If you read about Rimsky-Korsakov you learn a lot about the chaotic life of 19thcentury Russia. He was intended for the navy, which was his family's profession, and he duly entered a naval academy. But he had already shown precocious musical talents, which were not obvious in his family. As a young man he managed to meet most of the eminent composers of his day, and they all encouraged him to develop those talents. But he liked the navy, and prospered in it. Eventually he reached a level of seniority where he could spend a great deal more time writing music. Then what he did was to help others, principally those who were less fortunate than him, or who were ill, or who had died. This help to others was part of Russian musical life, for he was not by any means the only composer to do such things. He is largely responsible for the sound of a lot of Mussorgsky's music. It is his version of 'Boris Godunov' that you hear. And while it is his orchestral music that I love, his principal interest in the later part of his life was opera. I've never seen any of the sixteen he wrote, which is a pity. They are much more part of Russian musical life than that of Europe, let alone of Australia. Probably the first music of his I heard was the song 'Hindustan', from 'Sadko', one of his operas. My mother sang and played it. There was a jazz version called 'Song of India', done by Tommy Dorsey and his orchestra, and I had that as one of my pieces when I led a jazz trio.
He wrote several symphonies, of which the 'Antar', his second, is occasionally played. They are instantly recognisable for their orchestral colour, but they are not big, bold and fully realised. The symphony was not really for him, though he worked out how to write them. Rimsky-Korsakov seems to have been pushed and pulled by many different influences, Russian folk-lore, Russian fantasy, exoticism, and of course the sheer mechanics of composition. He wrote a lot, and attempted to write large-scale encyclopaedias that should pull together everything there was to know about music. These ventures were over-ambitious, and they all failed.

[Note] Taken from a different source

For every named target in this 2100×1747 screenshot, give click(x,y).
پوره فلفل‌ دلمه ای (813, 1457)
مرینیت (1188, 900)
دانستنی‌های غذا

He held a post as Inspector of Naval Bands, which seems to have been a sinecure to give him an income so that he could compose. But he took that post seriously, and wrote a lot about bands and the use of brass instruments. And for large parts of his life he hardly touched musical composition at all. He was just too busy with other things. Altogether his life story and his musical production make fascinating reading.
His greatest skill lay in orchestration. His 'Scheherezade' and 'Russian Easter Festival Overture' are quite brilliant in their use of colour. Exactly the right instruments are used, in the right way. So he acquired students who came to learn how to do it. The most obviously influenced was Igor Stravinsky. Put on Stravinsky's 'The Firebird' and you can hear how much Rimsky-Korsakov's style affected the younger man. Of course, Stravinsky was to radically change (and more than once) his musical idiom, and Rimsky-Korsakov's influence waned, as it would in any serious composer. Three others of his students were Prokofiev, Glazunov and Lyadov. They all show signs of that influence. Who else? While none of them was his student, Ravel (another great orchestrator), Debussy, Dukas and Respighi all learned from him. It is hard to think of another composer who has had such an influence on those who came after, unless you go back to the great five, and that is now because the way we train musicians is built on that canon.
He died in his mid sixties. If you have never heard 'Scheherezade' it is time to do so. It is of symphonic scale, but is best seen as four continuing tone poems with common themes. I think it is one of the most ravishing pieces of orchestral music ever written, and that is why its composer gets my vote.